Clinical Drug Experience Knowledgebase

Randomized Double Blind Placebo-controlled Clinical Safety, Tolerability and Pharmacokinetic/-Dynamic Study on the Effects of Escalating Single Intravenous Doses of EA-230 on the Innate Immune Response During Experimental Human Endotoxemia

Although the immune system is essential to survival, a variety of diseases originate from inappropriate activation of the immune response. Besides a range of auto-inflammatory disease like rheumatoid arthritis, inappropriate or undesirable activation of the immune system can occur during infectious diseases like sepsis, after major surgery like cardiac artery bypass grafting, after radiation therapy in the treatment of cancer, or after organ transplantation.

For auto-inflammatory diseases, in the last decades therapies have come available that specifically target parts of the immune system. The development of 'biologicals', recombinant antibodies that specifically block one antigen or receptor, has had an enormous impact on the treatment of chronic autoimmune diseases. However, these treatments have been shown not to be effective in other types of (acute) systemic inflammation, like sepsis.

Of the many downstream consequences of exaggerated inflammatory response, organ injury and failure is the most serious, most often involving the kidneys.

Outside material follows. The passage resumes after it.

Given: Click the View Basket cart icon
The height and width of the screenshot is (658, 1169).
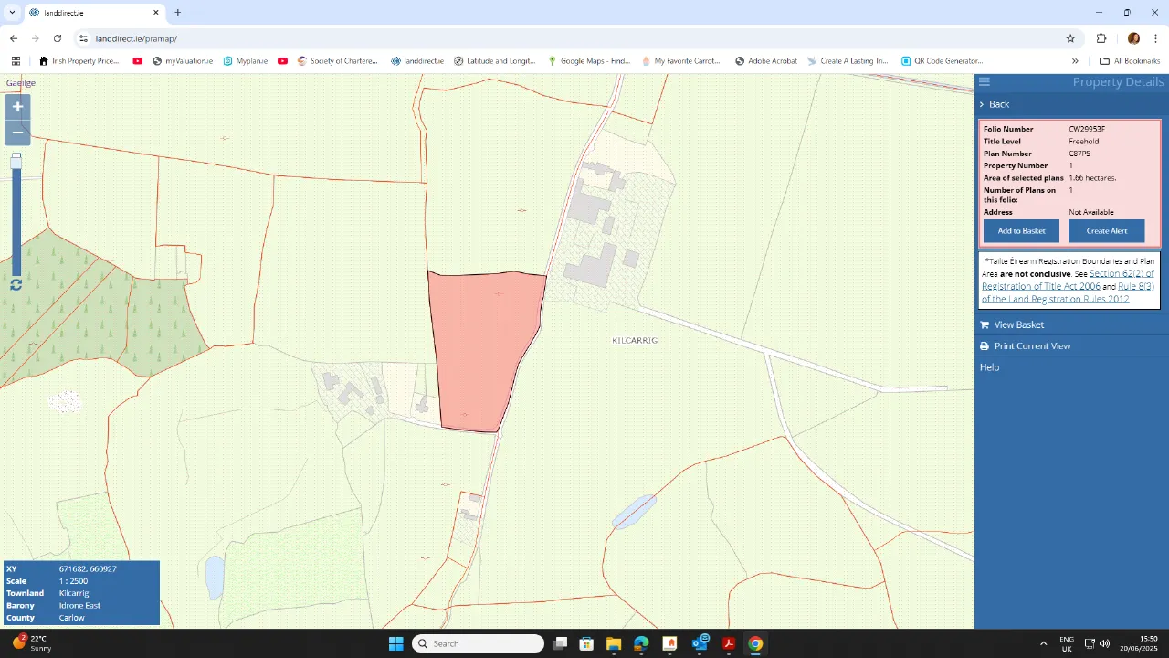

This also holds true for cardiac surgery with cardiopulmonary bypass, in which various factors, including the inflammatory cascade, cause a temporarily decline or even permanent loss of renal function. As kidney failure is an independent prognostic factor for mortality in critically ill patients, treatments aimed at preventing acute kidney injury are warranted.

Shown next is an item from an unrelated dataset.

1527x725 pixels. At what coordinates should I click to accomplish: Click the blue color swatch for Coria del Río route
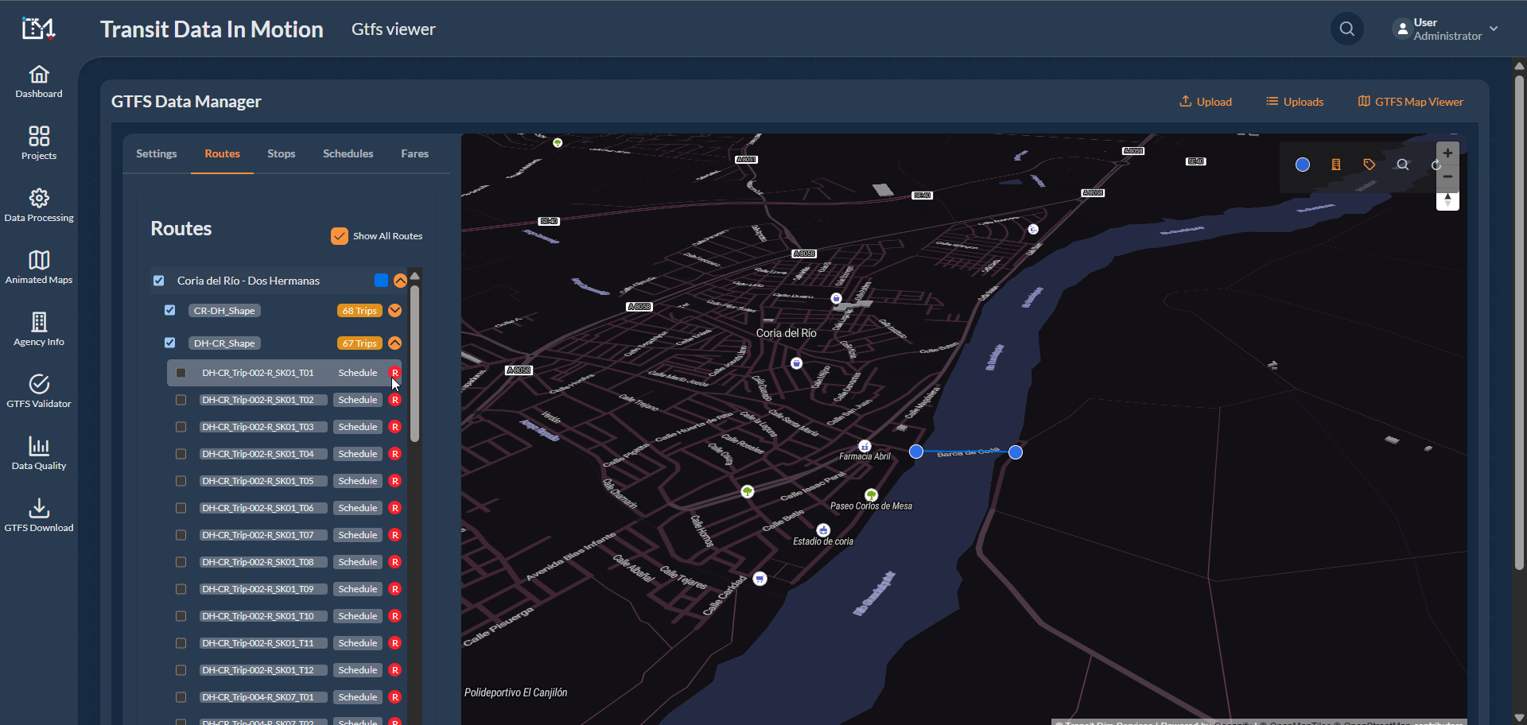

EA-230 is a novel pharmacological compound being developed for the treatment of systemic inflammatory states like sepsis, and for the treatment of inflammation associated organ dysfunction like acute kidney injury (AKI). It's a linear tetrapeptide derived from the human chorionic gonadotropin hormone (hCG). It has shown anti-inflammatory properties and protects against organ failure in several pre-clinical models of sepsis or systemic inflammation which will be described in more detail below. Most notably, EA-230 has shown marked protective effects in the kidney during abdominal sepsis in animals. As EA-230 attenuates the pro-inflammatory response in neutrophils and monocytes ex vivo, and neutrophil influx in tissues during systemic inflammation in vivo is abrogated, it is thought that EA-230 acts by protecting the host against the detrimental effects of neutrophils during acute systemic inflammatory diseases, thereby preventing organ damage, especially in the kidney.

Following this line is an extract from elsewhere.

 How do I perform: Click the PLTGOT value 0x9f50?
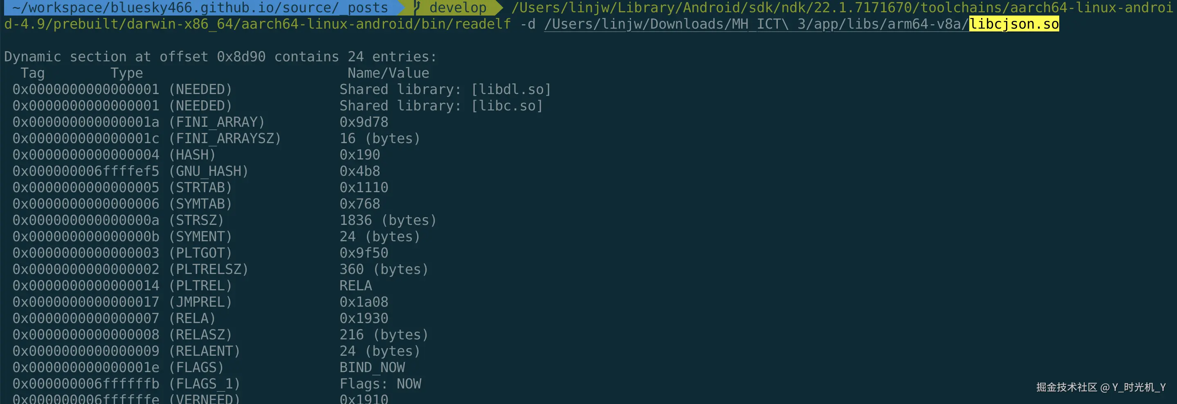[364, 253]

Having performed extensive research into the pharmacology, pharmacokinetics and toxicology of EA-230, a first in human study was previously conducted with escalating single doses of EA-230, which showed that EA-230 was well tolerated up to i.v. doses of 30 mg/kg three times a day (daily dose of 90 mg/kg) for three days, and did not result in adverse events that were related to the study treatment. In a human model of systemic inflammation elicited by the administration of a low dose of endotoxin, EA-230 showed to attenuate the innate immune response at a single i.v. dose of 10 mg/kg, even though EA-230 was administered 30 minutes after endotoxin administration. A full dose- and concentration-response profile was not collected in that study. In addition, until now, only bolus administrations of EA-230 were tested, whereas in view of the short terminal half life of less than 15 minutes, a continuous administration of EA-230 over a longer time interval may be more effective.

For that reason, an additional phase I study in healthy volunteers is required to complete the profile of EA-230 response in inflammation before a dose or dose range can be chosen for a first 'prove-of-concept' study in patients. The safety profile of EA-230 has to be extended beyond the daily dose of 90 mg/kg addressed to date; the dose- and concentration response information collected during escalation will provide the dose for proof-of-concept testing in patients.